BARANG BUKTI TINDAK PIDANA, DIMUSNAHKAN OLEH KEJARI BUKITTINGGI

Bukittinggi, Newshanter.com- Beberapa barang bukti berupa 23,9 kilogram ganja, 13,2 gram sabu-sabu serta 144 jenis obat-obatan tanpa izin serta 2.000 slof rokok tanpa cukai dimusnahkan dihalaman Kejaksaan Negeri Bukittinggi, Selasa (7/11/2017).

Pemusnahan barang bukti tersebut, di hadari oleh beberapa SKPD, seperti Aparat kepolisian, TNI, BPOM, Pengadilan Negeri Bukittiggi, satpol PP Serta dari BNK , serta dari pihak kejaksaan sendiri.

Seluruh barang bukti tersebut terungkap sepanjang Juli hingga Oktober 2017, dan telah melalui tahapan-tahapan di persidangan serta telah mempunyai kekuatan hukum tetap oleh pangadilan Negri Bukittinggi untuk di musnahkan

Kepala Kejaksaan Negeri (Kejari) Bukittinggi, Zulhadi Savitri Noor, mengatakan, Seluruh barang bukti ini terungkap mulai dari bulan Juli hingga Oktober 2017, keseluruh barang bukti tersebut kecuali Rokok, merupakan kejahatan tindak pidana umum seperti narkotika jenis ganja, sabu-sabu dan obat-obatan tradisional tanpa izin edar, sementara Rokok di kategorikan pada tindak pidana khusus.
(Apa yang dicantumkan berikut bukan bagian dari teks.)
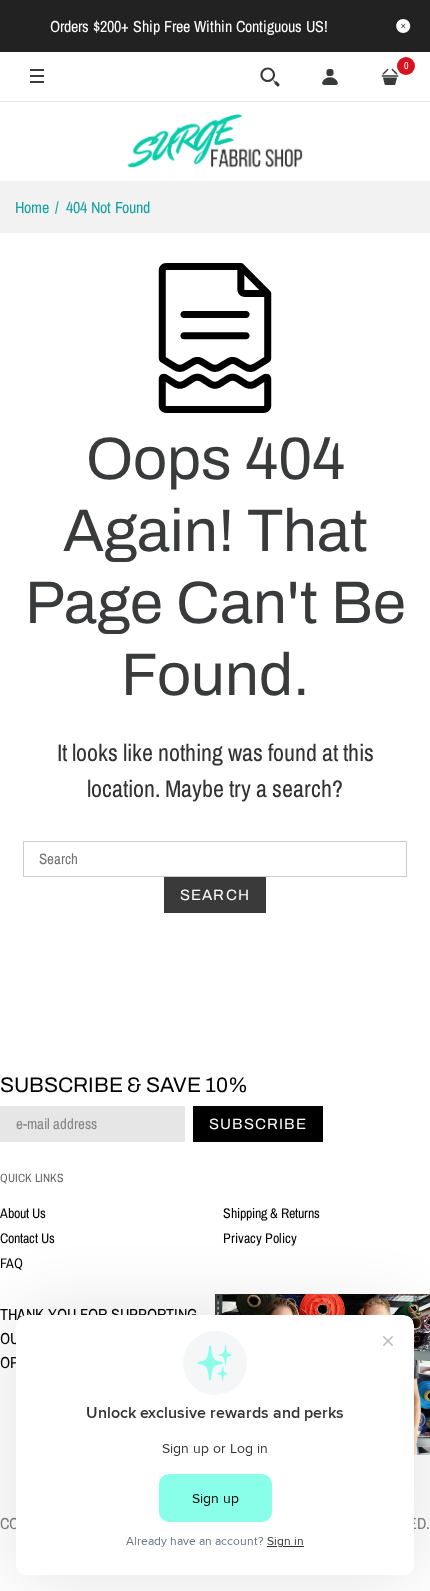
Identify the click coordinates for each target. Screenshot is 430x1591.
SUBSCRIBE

” barang bukti berupa Rokok tanpa cukai ini, di kategorikan dalam tindak pidana khusus dan saat sekarang barang bukti yang di musnahkan berupa 2.000 slof rokok tanpa cukai dari berbagai merk seperti Luffman, H Mild, Coffee Stik dan merk RMX Unlimited,”ungkap Zulhadi.

Zulhadi juga menambahkan, barang bukti yang dimusnahkan merupakan hasil penyelesaian dari 23 perkara tindak pidana umum dan satu perkara tindak pidana khusus, sejak bulan juli tahun 2017,berupa narkotika jenis ganja dan sabu-sabu yang disita dari 21 orang terpidana, Sedangkan barang bukti obat-obatan tradisional tanpa izin edar disita dari 2 orang terpidana, dan barang bukti rokok tanpa pita cukai dari satu orang terpidana.

Ketua Badan Narkotika Kota (BNK) yang juga Wakil Wali Kota Bukittinggi, Irwandi,SH mengatakan, pihaknya mengapresiasi upaya pemutusan mata rantai peredaran narkotika yang dilakukan Kejari dan jajarannya.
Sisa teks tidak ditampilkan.